#### SELECTED EXTRACT:
-----
But in return, the Al-Shabaab have also continued to target locals who cooperate with security agencies. The NPRs and their families are the most affected given that Al-Shabaab has been killing them besides torching their houses for what they term as “betrayal”.
“The government thinks the community is supporting al-Shabab,” Otsieno Namwaya, a researcher with Human Rights Watch, told The New Humanitarian. “But the truth is most people are just scared of the government: some feel frustrated that the government has not exactly supported them.”
Throughout the years, authorities in Kenya have often refused to acknowledge the atrocities, further disfranchising residents of northeastern Kenya. In the process, many families have been left helpless when trying to justify their loyalty to the Kenyan government.
The police and army routinely deny they are involved, but the local community “has deplored the violence of the security forces for years”, said Meron Elias, a Horn of Africa researcher at the International Crisis Group.
The experience of Abdi’s widow, Dubow, reflects the pressure. “My husband was killed by al-Shabab; my brother-in-law was killed by the security forces,” she told TNH. “We are caught up between these people. Who will help us? I don’t know where to turn.”
Ahmed Ismail, a member of the Wajir County assembly, also cited the predicament in an interview with The New Humanitarian. “As government security forces tackle the insecurity in the region, there is a need for the security forces to work and follow the law in dealing with the community.”
-----
Collected data
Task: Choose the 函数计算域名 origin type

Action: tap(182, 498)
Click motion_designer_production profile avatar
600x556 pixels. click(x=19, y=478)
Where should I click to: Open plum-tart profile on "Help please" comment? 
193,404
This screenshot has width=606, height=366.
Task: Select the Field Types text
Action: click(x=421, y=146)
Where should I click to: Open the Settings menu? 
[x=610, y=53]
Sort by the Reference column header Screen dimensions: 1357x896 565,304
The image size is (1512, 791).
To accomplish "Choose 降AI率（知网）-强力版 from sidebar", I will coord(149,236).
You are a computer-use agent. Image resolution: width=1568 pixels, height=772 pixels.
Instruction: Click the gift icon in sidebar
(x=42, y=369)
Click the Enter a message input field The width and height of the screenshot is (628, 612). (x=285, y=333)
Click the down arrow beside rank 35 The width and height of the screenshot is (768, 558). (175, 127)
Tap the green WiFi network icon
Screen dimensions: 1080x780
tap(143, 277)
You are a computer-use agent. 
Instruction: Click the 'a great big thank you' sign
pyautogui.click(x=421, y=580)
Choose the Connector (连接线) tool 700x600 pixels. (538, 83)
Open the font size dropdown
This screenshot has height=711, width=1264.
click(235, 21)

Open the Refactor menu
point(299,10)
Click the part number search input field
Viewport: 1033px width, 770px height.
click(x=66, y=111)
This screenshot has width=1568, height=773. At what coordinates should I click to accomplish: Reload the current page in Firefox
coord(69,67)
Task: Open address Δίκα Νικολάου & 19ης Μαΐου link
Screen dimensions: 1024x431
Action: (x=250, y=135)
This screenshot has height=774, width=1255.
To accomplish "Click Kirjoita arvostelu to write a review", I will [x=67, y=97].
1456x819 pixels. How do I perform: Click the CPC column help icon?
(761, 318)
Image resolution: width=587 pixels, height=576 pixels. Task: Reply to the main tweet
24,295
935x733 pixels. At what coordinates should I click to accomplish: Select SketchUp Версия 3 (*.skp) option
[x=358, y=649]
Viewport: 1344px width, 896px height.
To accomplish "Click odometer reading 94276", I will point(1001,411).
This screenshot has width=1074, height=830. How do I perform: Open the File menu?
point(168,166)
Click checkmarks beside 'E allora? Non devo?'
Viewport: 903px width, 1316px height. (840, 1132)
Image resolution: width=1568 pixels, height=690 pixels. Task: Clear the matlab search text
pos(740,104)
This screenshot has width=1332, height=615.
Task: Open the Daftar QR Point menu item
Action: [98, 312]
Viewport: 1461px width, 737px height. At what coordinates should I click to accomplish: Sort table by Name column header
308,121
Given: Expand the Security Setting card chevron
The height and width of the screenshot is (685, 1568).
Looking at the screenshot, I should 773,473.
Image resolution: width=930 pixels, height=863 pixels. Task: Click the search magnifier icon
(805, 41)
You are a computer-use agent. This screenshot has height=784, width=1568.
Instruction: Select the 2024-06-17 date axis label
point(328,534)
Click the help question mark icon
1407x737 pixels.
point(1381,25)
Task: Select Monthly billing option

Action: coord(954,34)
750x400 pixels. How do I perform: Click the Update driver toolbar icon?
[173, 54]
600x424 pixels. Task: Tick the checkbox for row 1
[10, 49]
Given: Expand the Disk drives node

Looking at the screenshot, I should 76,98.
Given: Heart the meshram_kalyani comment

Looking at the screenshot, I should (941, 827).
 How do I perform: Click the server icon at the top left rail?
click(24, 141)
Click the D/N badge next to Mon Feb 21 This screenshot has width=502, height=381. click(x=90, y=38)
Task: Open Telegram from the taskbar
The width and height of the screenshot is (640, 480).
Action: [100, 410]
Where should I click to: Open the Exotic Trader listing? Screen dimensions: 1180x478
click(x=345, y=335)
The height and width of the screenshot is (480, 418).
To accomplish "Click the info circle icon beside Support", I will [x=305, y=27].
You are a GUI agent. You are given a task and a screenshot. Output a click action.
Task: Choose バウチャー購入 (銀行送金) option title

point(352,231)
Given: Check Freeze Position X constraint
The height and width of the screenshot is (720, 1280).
-----
#### TASK TO CARRY OUT:
Continue the article about violence against residents of northeastern Kenya, picking up right after its final sentence.

#### ANSWER SPACE:
But the tactic doesn’t seem to be winning many friends. “Our people are against al-Shabab because they target teachers who educate our children, medics who provide health services to our people,” he added.
The region has remained risky to both the security forces and non-locals due to persistent Al-Shabaab attacks. In February, over 3,000 non-local teachers were withdrawn from the region after a series of Al-Shabaab attacks targeting them.
A confidential report by KDF recently revealed that the Al-Shabaab had crossed over to Kenya and were extorting money from locals as a strategy to reinforce their dwindling financial fortunes. KDF is currently tracing suspects in the region.
There was also another report implicating Somalia’s spy agency NISA of unscrupulous deals with Al-Shabaab including leakage of intelligence briefs, but Mogadishu administration dismissed the claims as “baseless innuendos”, arguing that NISA operates with extreme professionalism.